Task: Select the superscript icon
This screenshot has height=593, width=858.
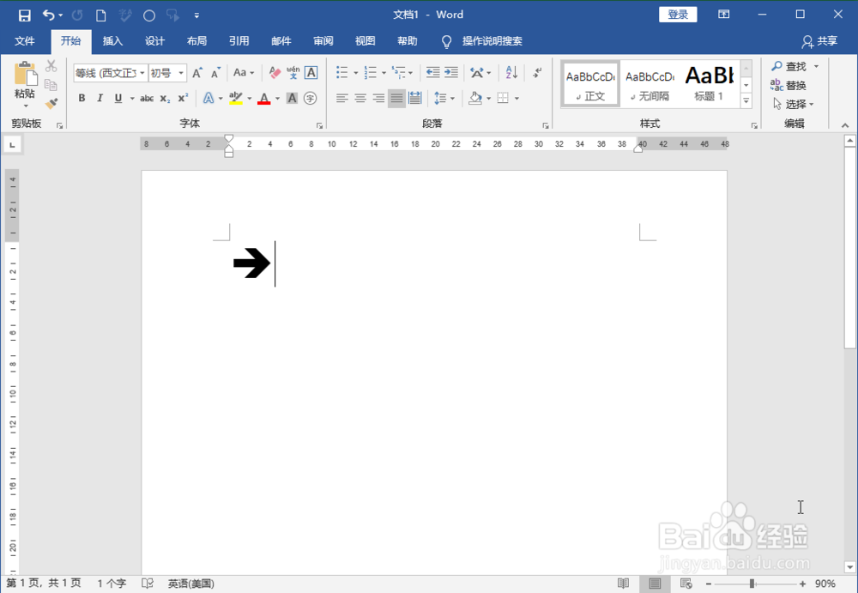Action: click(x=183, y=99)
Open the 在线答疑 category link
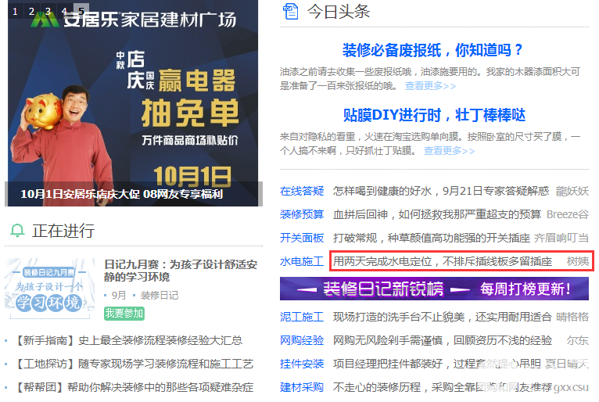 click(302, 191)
------------------------
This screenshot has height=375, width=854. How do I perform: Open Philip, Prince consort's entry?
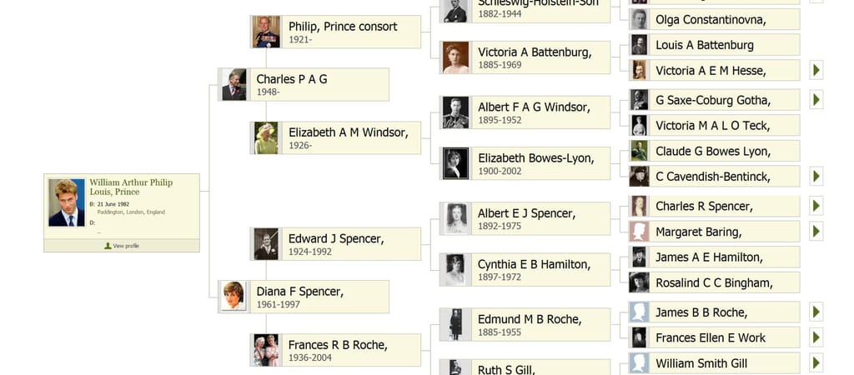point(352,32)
------------------------
## WHAT IS ASKED
Can you output the listing from the line with "Task: Select the superscript icon" up to and including the line with "click(302, 191)" as a two-column CSV with the headers request and answer, one row per pair? Quote every field, replace any line breaks inside a field with spaces, and leave the pictures out.

## RESPONSE FOR THIS EXERCISE
request,answer
"Task: Select the superscript icon This screenshot has height=593, width=858.","Action: click(x=183, y=99)"
"Open the 在线答疑 category link","click(302, 191)"